Does the KafkaSink which implements TwoPhaseCommittingSink
supports the checkpointing implicitely or do I have to add any code for it?
I have a simple flink application which reads from source(KafkaSource). I want to handle the offset manually in kafka consumer so that if my app breaks down it should recover from checkpoint without a data loss or duplication.
Consider I am reading offsets from 1 --> 100 and if my flink application fails at Offset-87
Then using checkpoint, it should restart with Offset-87 not from earliest or latest.
As of now, it always starts from 1 if I have no delay in processing.
But if I add Thread.sleep(5000)
in .map()
then it works as expected and tries to read from 87.
As I read from this post -
Since I am using .print()
; it does not support exactly-once semantic. That's why it take 2-3 seconds to sync the checkpoint with kafka offsets.
So if I use KafkaSink with exactly-once guarantee, will it solve my issue?
Checkpoint config -
StreamExecutionEnvironment env = StreamExecutionEnvironment.getExecutionEnvironment();
1, // number of restart attempts
Time.of(1, TimeUnit.SECONDS) // delay
Kafka consumer -
KafkaSource<Long> dataSource = KafkaSource.<Long>builder()

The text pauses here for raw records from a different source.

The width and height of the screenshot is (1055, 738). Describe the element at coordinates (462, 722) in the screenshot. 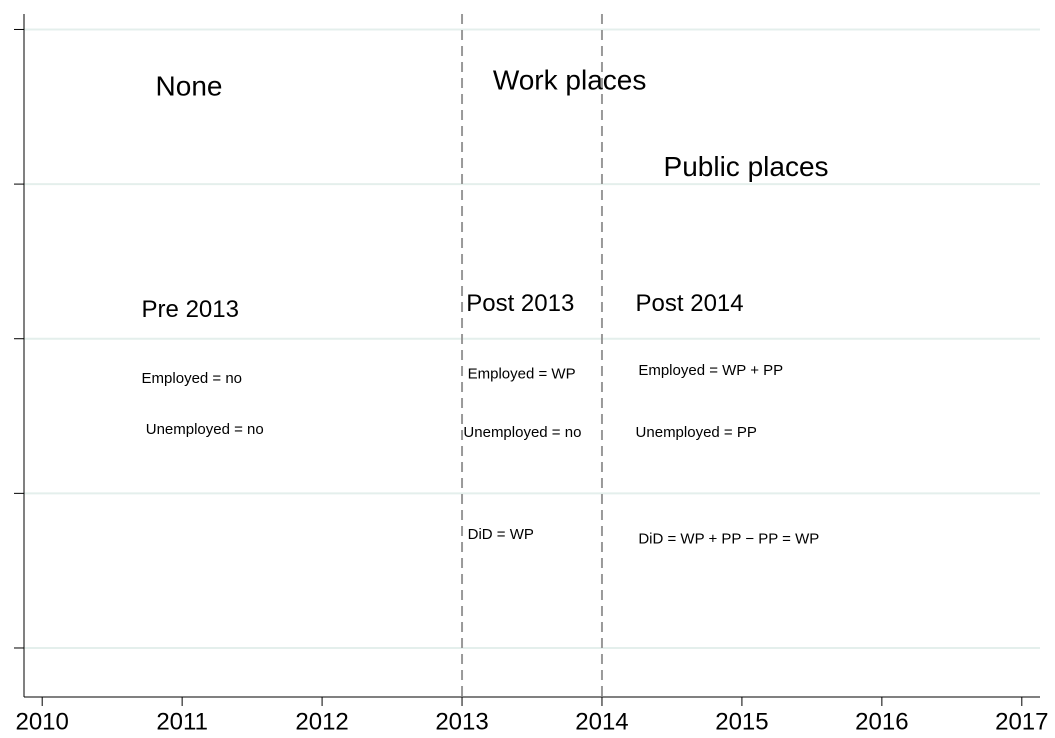

I see `x-tick-label: 2013` at that location.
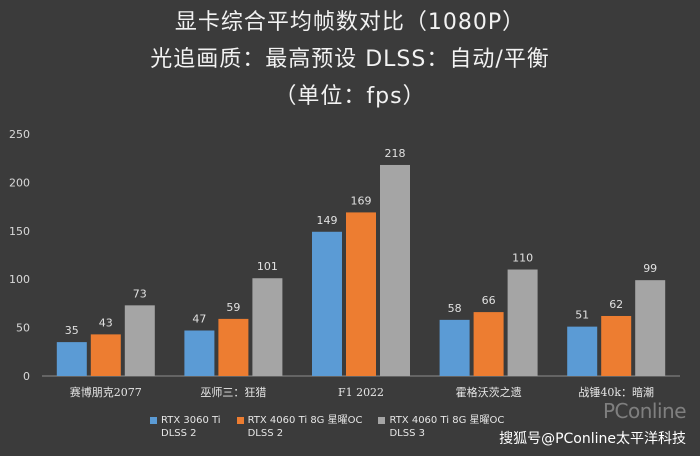 The image size is (700, 456). Describe the element at coordinates (199, 320) in the screenshot. I see `data-label: 47` at that location.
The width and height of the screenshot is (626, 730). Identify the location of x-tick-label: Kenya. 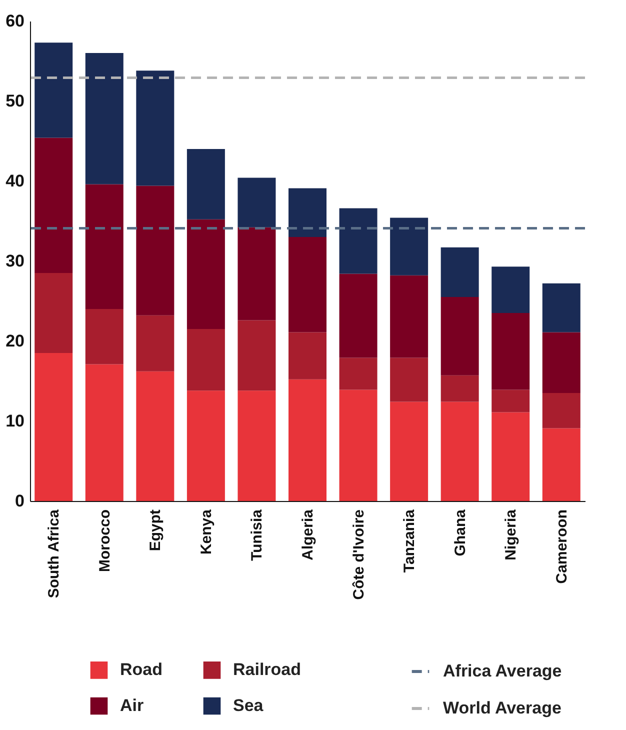
(206, 532).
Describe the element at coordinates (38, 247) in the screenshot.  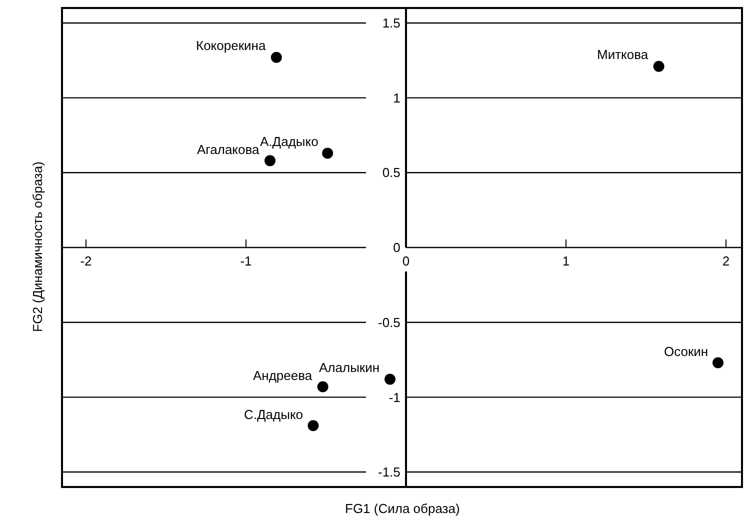
I see `y-axis-title: FG2 (Динамичность образа)` at that location.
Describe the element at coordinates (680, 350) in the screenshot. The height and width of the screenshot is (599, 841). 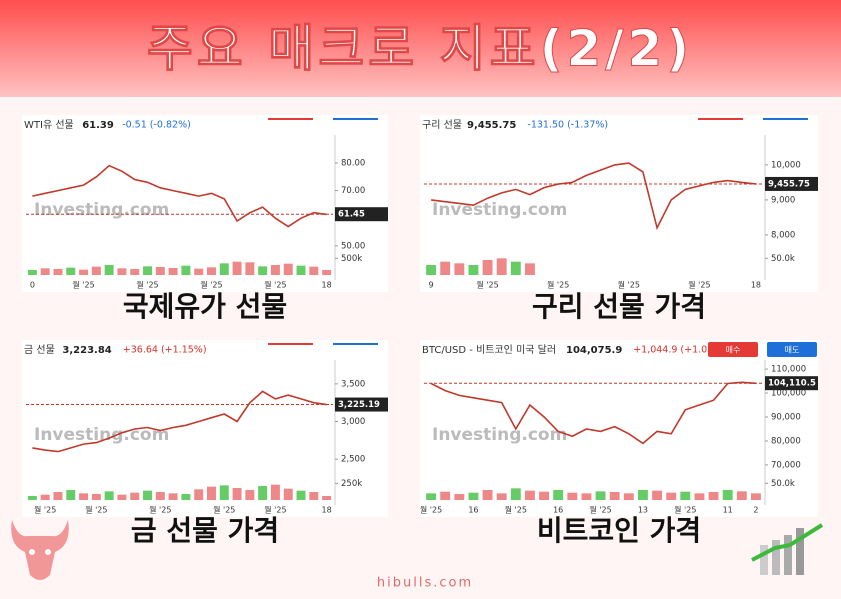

.setProperties(prop) .setStartingOffsets(OffsetsInitializer.committedOffsets(OffsetResetStrategy.LATEST))
.setDeserializer("custom deserializer")
As you can see below, I want to fail the application when consumer reaches to certain offset.
DataStreamSource<Long> alertStream = env.fromSource(dataSource , WatermarkStrategy.noWatermarks(), "Kafka Source");
.map(new MapFunction<Long, String>() {
public String map(Long value) throws Exception {
// TODO Auto-generated method stub
if(value == 87) // value is an offset of a message
// throw new Exception();
return "Offset - "+ value.toString();
The KafkaSink natively supports Flink's snapshotting mechanism and no additional code is required to enable that. You shouldn't handle the offset management manually in your code.